LE NOZZE CON I FICHI SECCHI
di
Riccardo Achilli
Non me la sento proprio di
associarmi al coro di voci entusiaste per il discorso programmatico del nuovo
governo. Francamente, mi è sembrato un discorso vago, fatto di tante promesse,
costruito per dare un colpo al cerchio ed uno alla botte al fine di tenere
insieme le varie anime politiche che dovranno sostenerlo. Un discorso molto
simile a quello che facevano i governicchi pentapartitici della prima
repubblica, anche e soprattutto quelli di tipo balneare. Dove si promette molto,
promettere non costa niente, si sogna sulle ali di un'idea vaga di felicità per
tutti, tanto sognare non fa male. Ho avuto qualche incontro di striscio con
Enrico Letta, come tutti quelli che hanno studiato e frequentato il S. Anna di
Pisa, ed a prescindere dalle posizioni politiche ho sempre avuto l'idea di una
persona fredda, efficiente, metodica, obiettiva, con i piedi per terra,
abituata a ragionare sui dati di fatto, ostile all'emotività che pure c'è in
politica. Mi ritrovo oggi con la perfetta imitazione di un leader
democristiano, che con la sua retorica pacata ed ecumenica ci fa galleggiare
sull'etereo tessuto delle illusioni a buon mercato e delle emozioni, tessuto
che inevitabilmente si strappa alla prima tensione, e sotto il quale c'è il nulla.
Aver annunciato il blocco della
rata dell'IMU di giugno è una operazione puramente politica, nel senso
deteriore del termine, cioè mirata ad oliare l'alleanza parlamentare a sostegno
del Governo, il termine di scambio preteso da Berlusconi per far nascere
l'operazione-Letta. E come tutte le operazioni tattiche di tipo partitocratico,
tipiche della prima Repubblica, è intrinsecamente precaria ed ha effetti
stabilizzanti solo nell'immediato, non certo nel medio periodo. Incassato il
risultato, il “falco” del PDL, Brunetta, ha subito rilanciato, impegnandosi
personalmente non ad un mero blocco di una singola rata finalizzato a rivedere
il meccanismo dell'IMU, ma addirittura a cancellare del tutto l'IMU sulla prima
casa. Annunciando quindi guai di tenuta politica per il prossimo futuro, che
con la sua mossa Letta aveva pensato di scongiurare nell'immediato.
Anche solo il mero blocco della
rata di giugno costa circa 4 miliardi all'erario. Non c'è nessuna indicazione,
da parte di Letta, su come coprire il buco di gettito che si produrrà.
·····
Compito 1
Per favore, riscrivi per intero le righe fornite, richieste comprese, dalla riga che contiene "This screenshot has height=784, width=1529." fino all'ultima riga, entrambe incluse. Riporta in scala le coordinate delle risposte moltiplicandole per 0,55 e arrotondandole all'intero, con le metà per eccesso, e lascia fuori le immagini.

Voci per indicare parole ed elementi
·····
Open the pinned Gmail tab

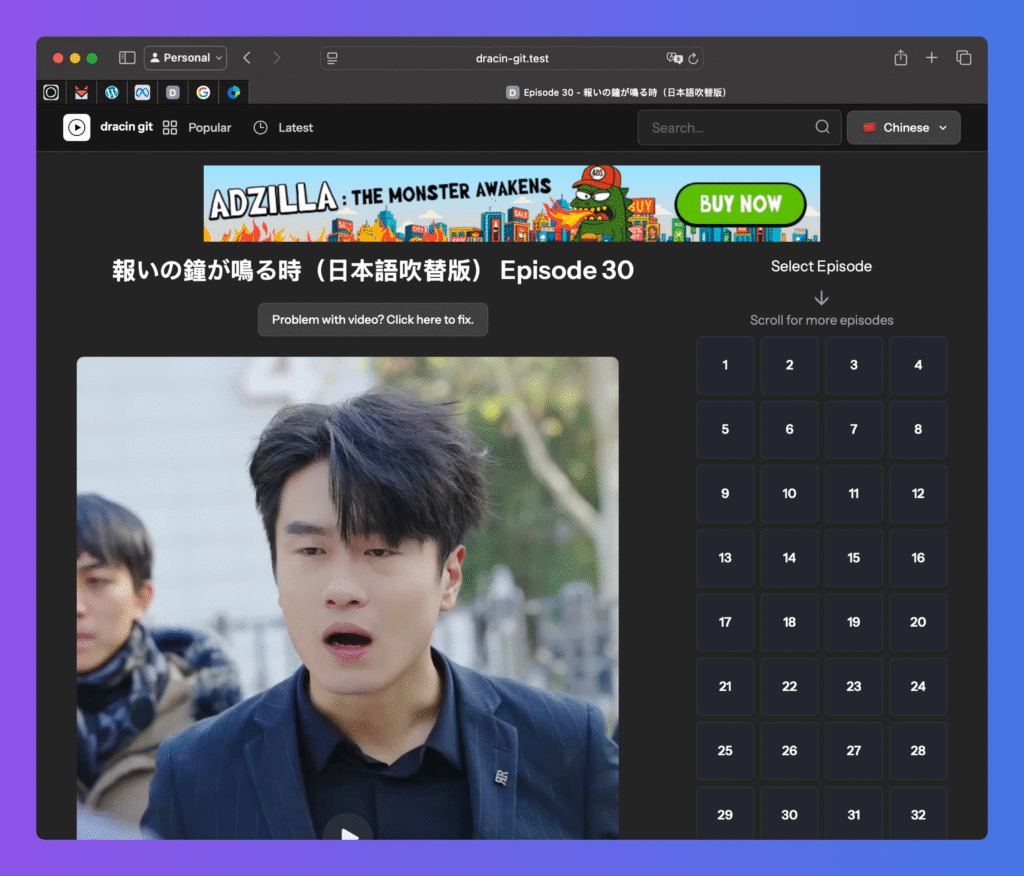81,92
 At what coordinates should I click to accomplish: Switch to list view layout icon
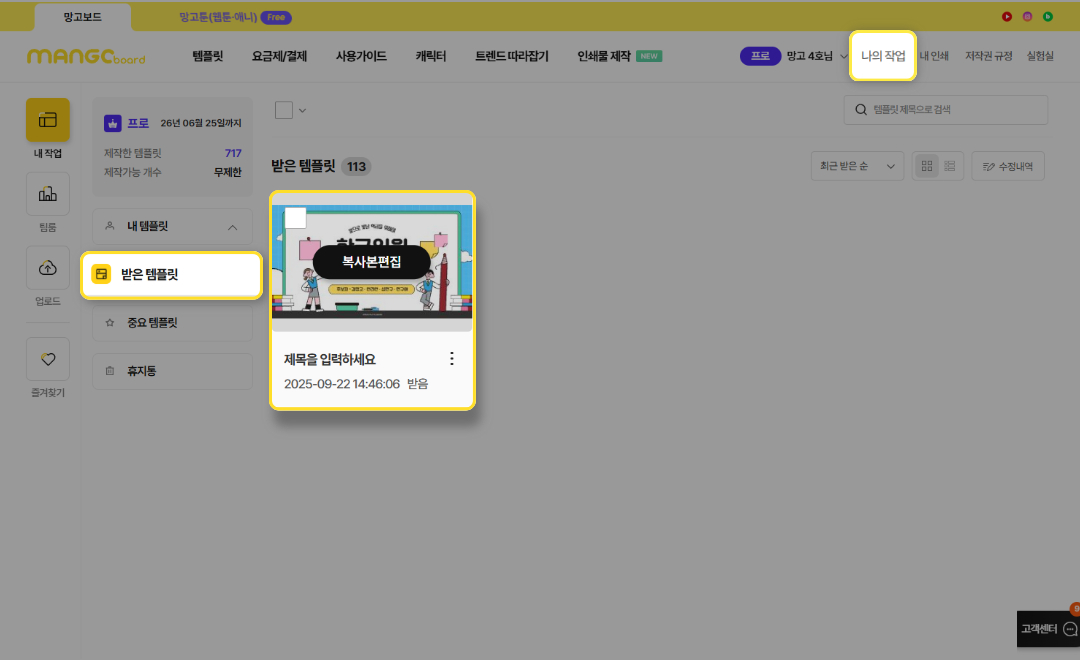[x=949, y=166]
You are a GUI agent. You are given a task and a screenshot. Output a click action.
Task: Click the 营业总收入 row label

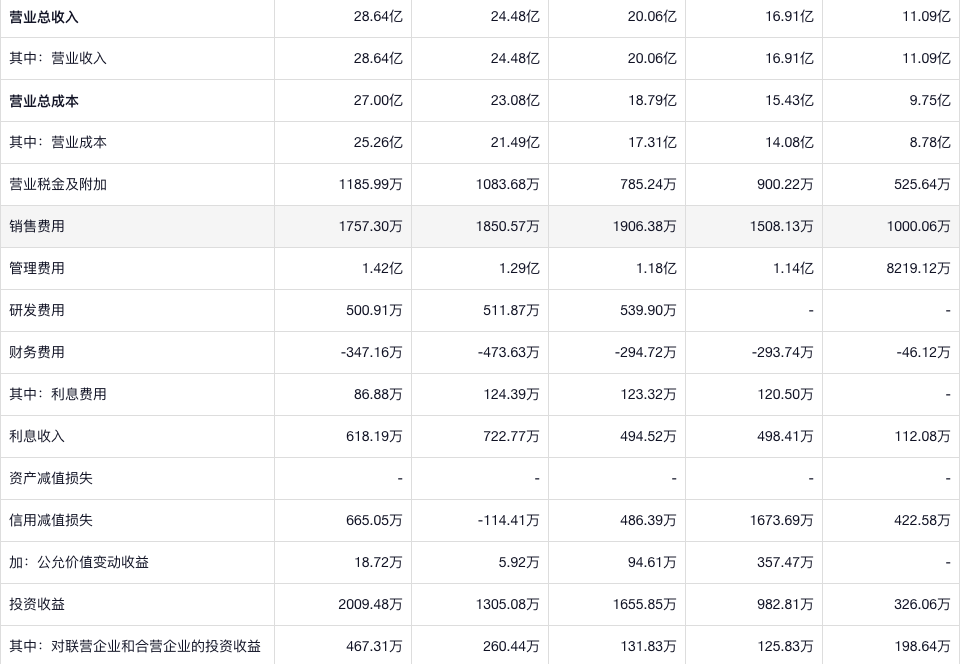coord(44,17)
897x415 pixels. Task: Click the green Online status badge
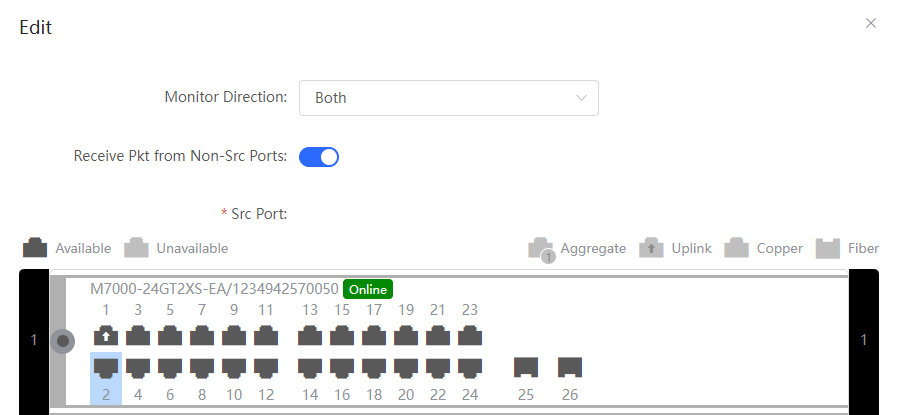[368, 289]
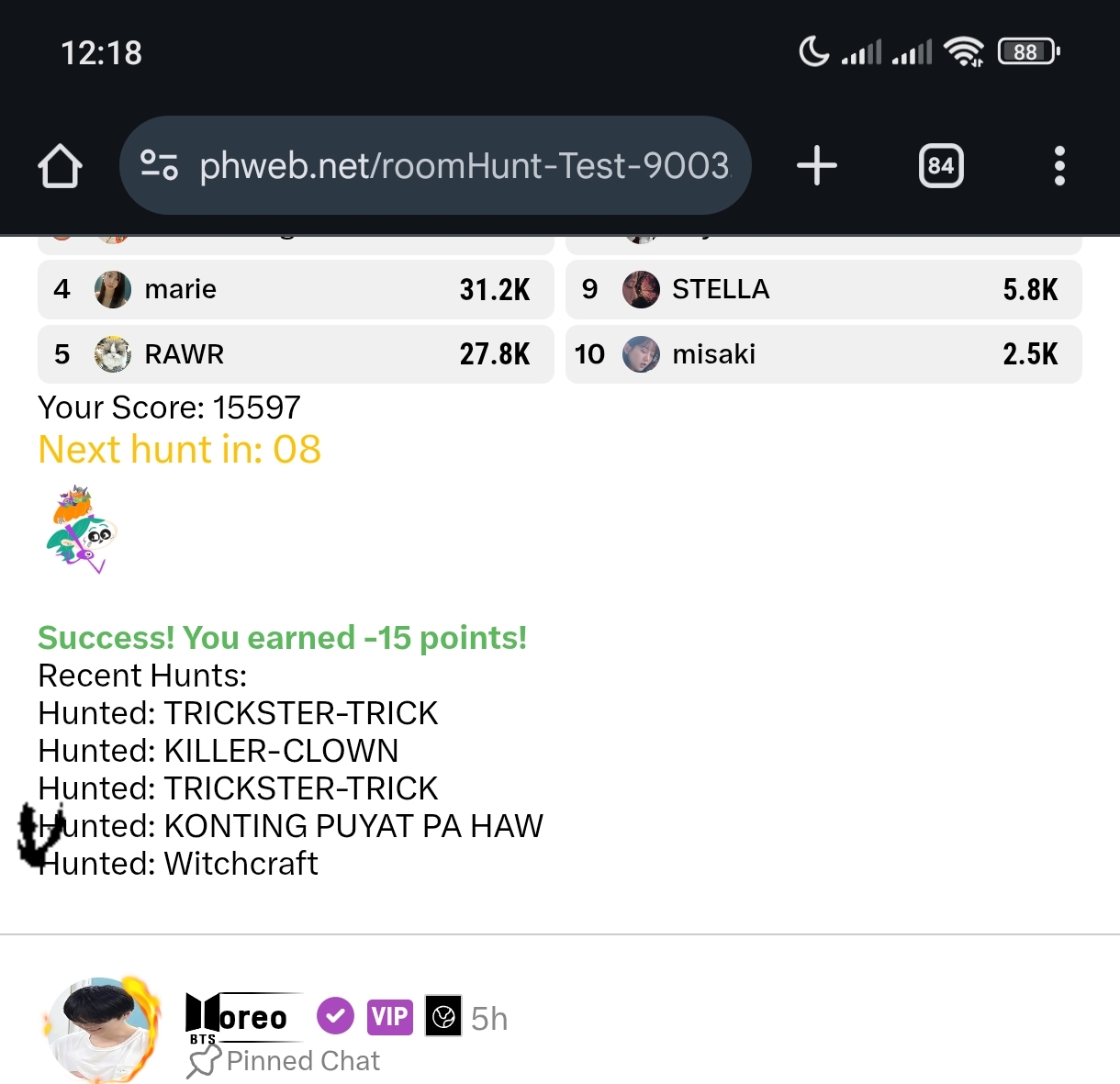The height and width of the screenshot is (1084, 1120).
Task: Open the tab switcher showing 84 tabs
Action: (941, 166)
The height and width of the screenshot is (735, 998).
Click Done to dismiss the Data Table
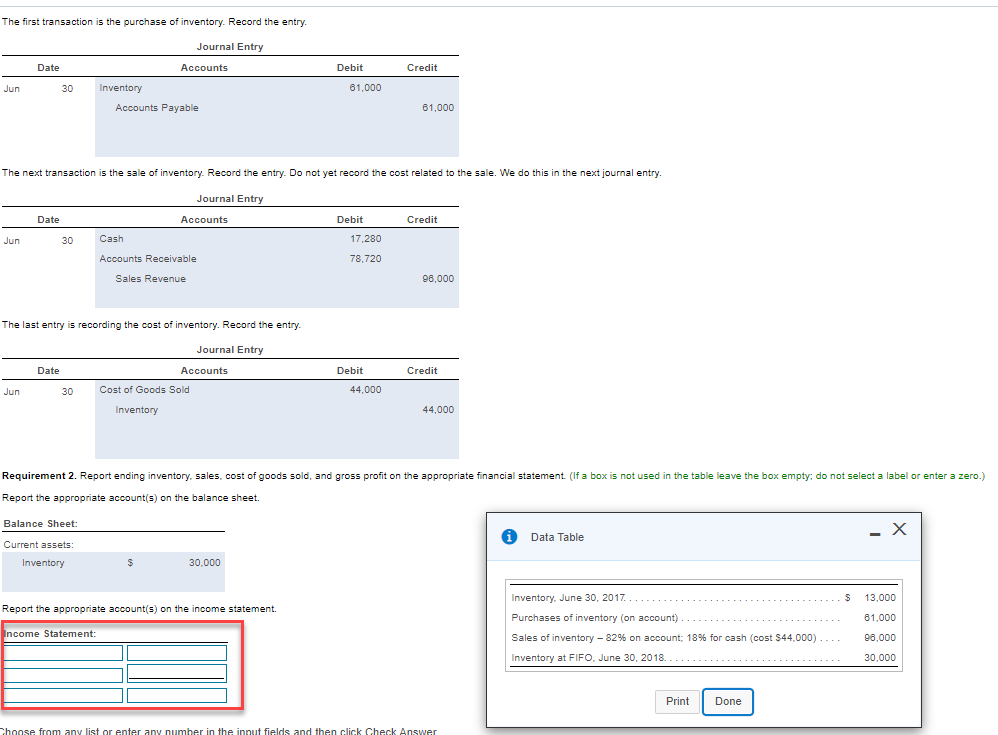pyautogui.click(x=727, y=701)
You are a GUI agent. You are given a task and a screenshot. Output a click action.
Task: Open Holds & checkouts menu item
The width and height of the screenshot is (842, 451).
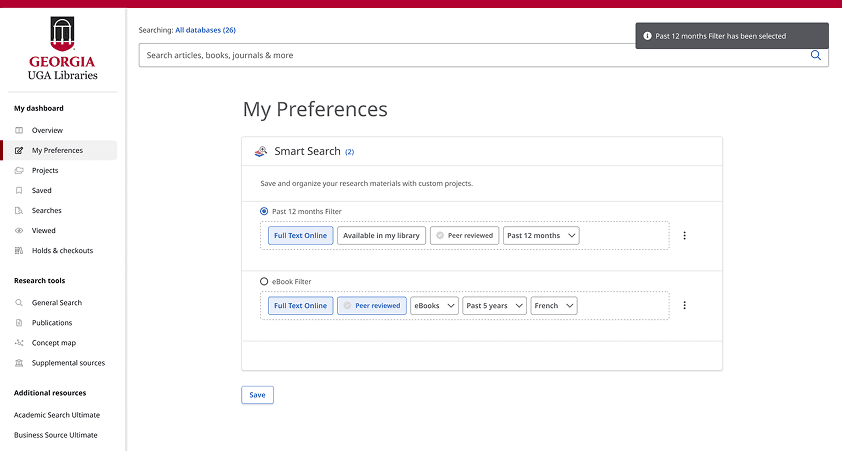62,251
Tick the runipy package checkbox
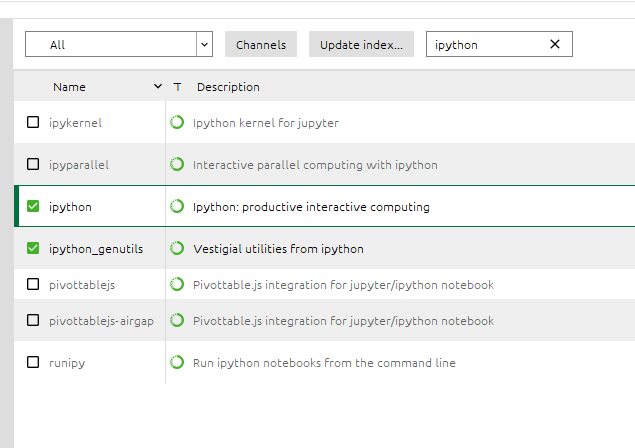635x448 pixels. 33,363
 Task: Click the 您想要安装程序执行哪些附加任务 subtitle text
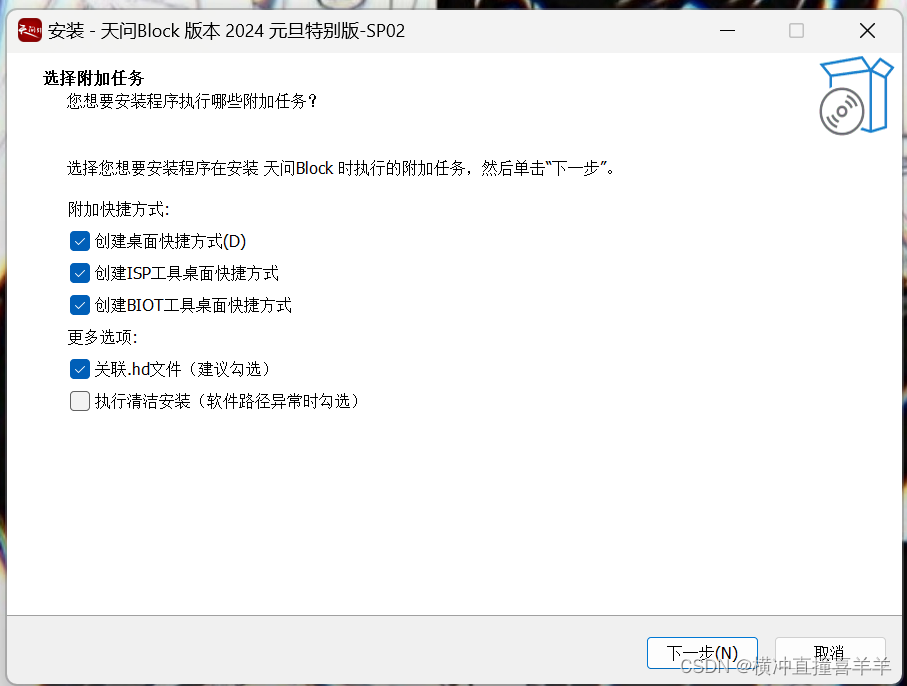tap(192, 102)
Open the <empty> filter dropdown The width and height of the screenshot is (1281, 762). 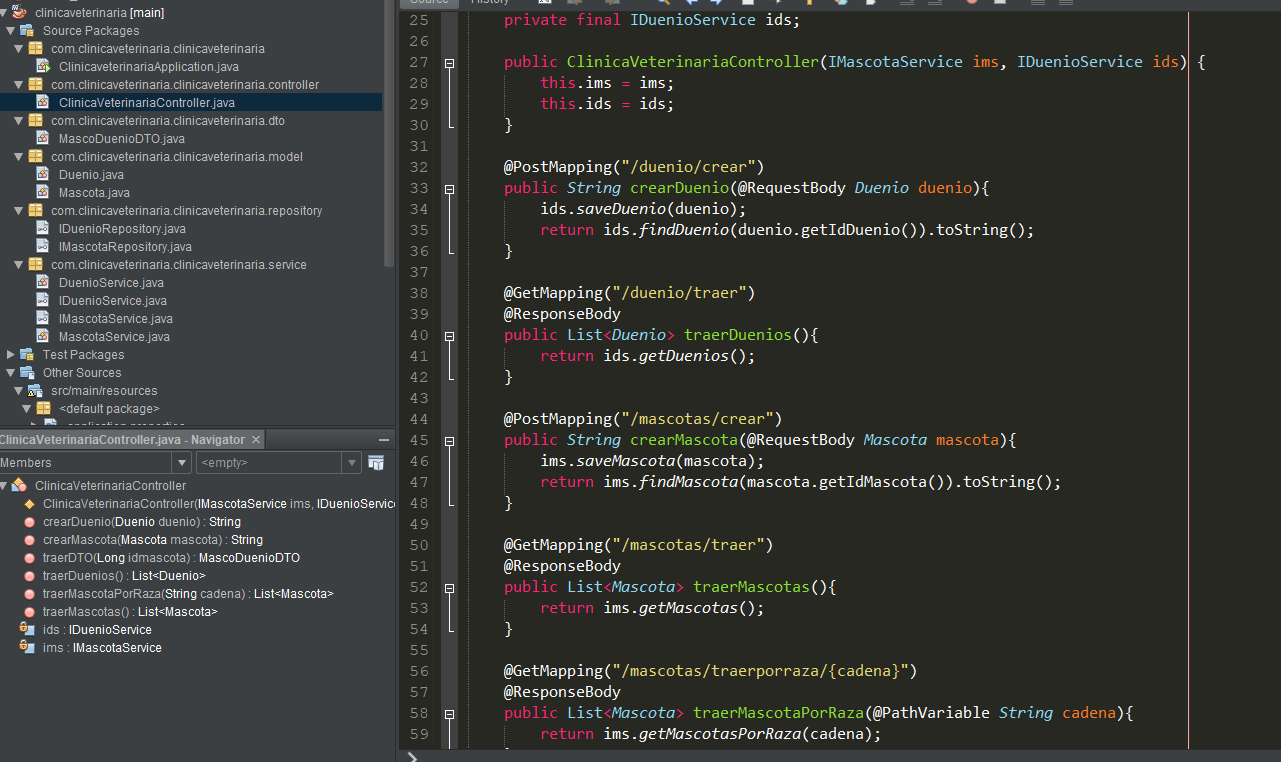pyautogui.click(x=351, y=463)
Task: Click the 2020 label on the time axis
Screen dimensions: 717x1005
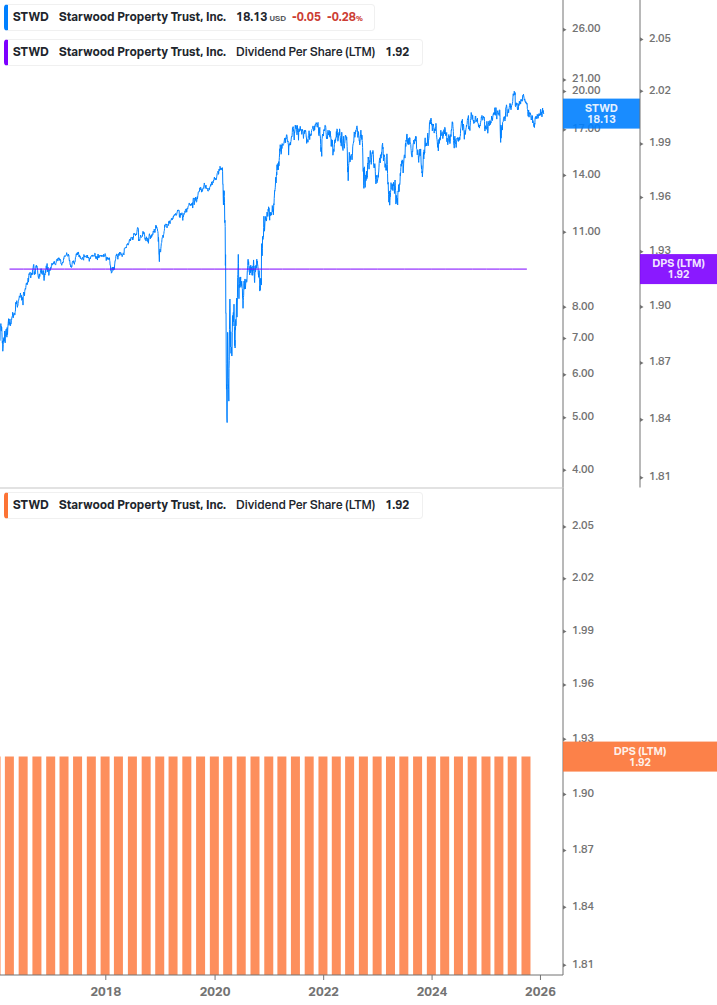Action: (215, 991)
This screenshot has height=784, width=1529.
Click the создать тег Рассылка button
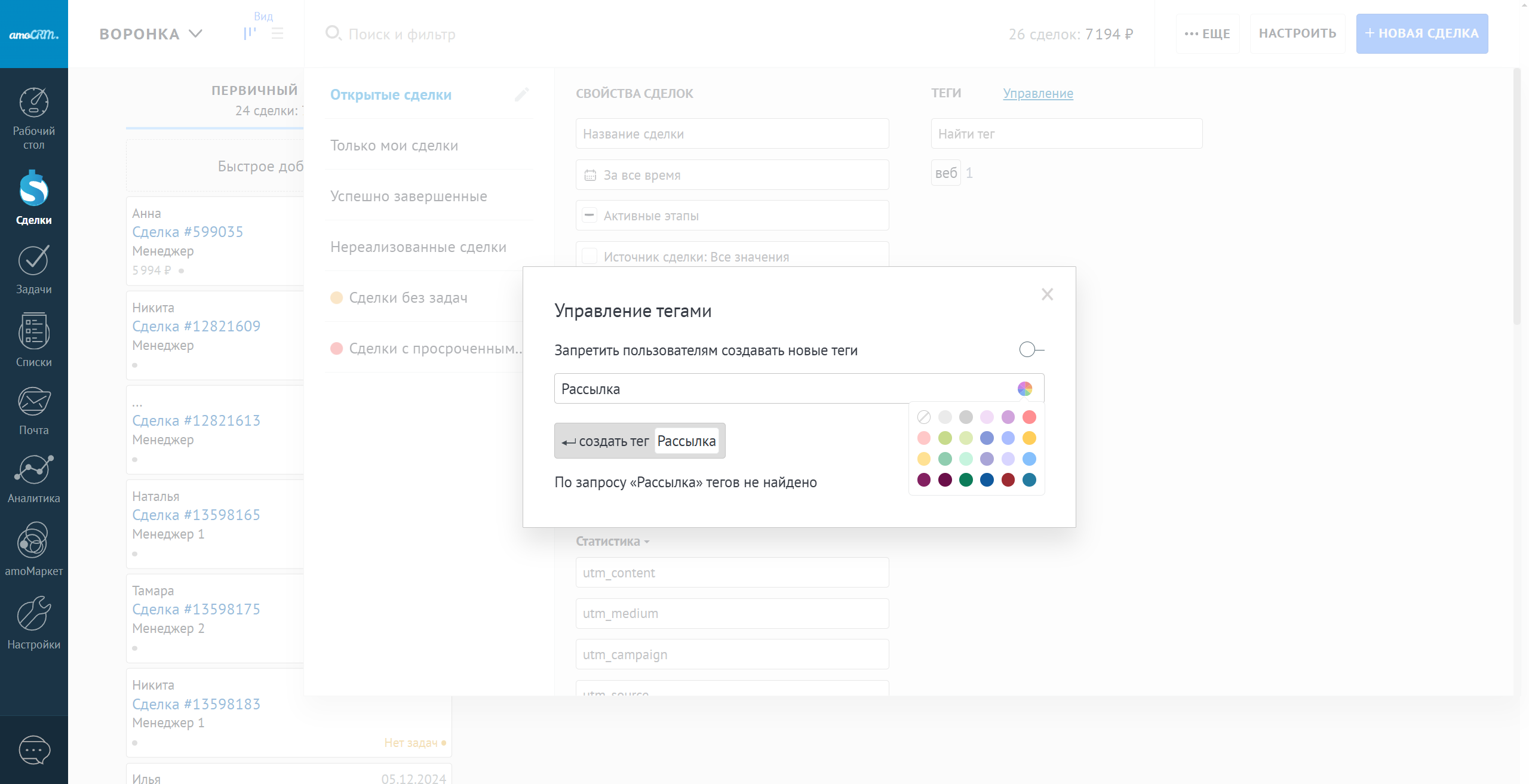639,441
·····
Compito 2
Riproduci senza modifiche il passo del brano sul discorso programmatico di Letta che si apre con le parole "Aver annunciato il" e si chiude con "di scongiurare nell'immediato.".

Risposta 1
This screenshot has height=784, width=1529.
Click the создать тег Рассылка button
351,243

Risposta 2
Aver annunciato il blocco della
rata dell'IMU di giugno è una operazione puramente politica, nel senso
deteriore del termine, cioè mirata ad oliare l'alleanza parlamentare a sostegno
del Governo, il termine di scambio preteso da Berlusconi per far nascere
l'operazione-Letta. E come tutte le operazioni tattiche di tipo partitocratico,
tipiche della prima Repubblica, è intrinsecamente precaria ed ha effetti
stabilizzanti solo nell'immediato, non certo nel medio periodo. Incassato il
risultato, il “falco” del PDL, Brunetta, ha subito rilanciato, impegnandosi
personalmente non ad un mero blocco di una singola rata finalizzato a rivedere
il meccanismo dell'IMU, ma addirittura a cancellare del tutto l'IMU sulla prima
casa. Annunciando quindi guai di tenuta politica per il prossimo futuro, che
con la sua mossa Letta aveva pensato di scongiurare nell'immediato.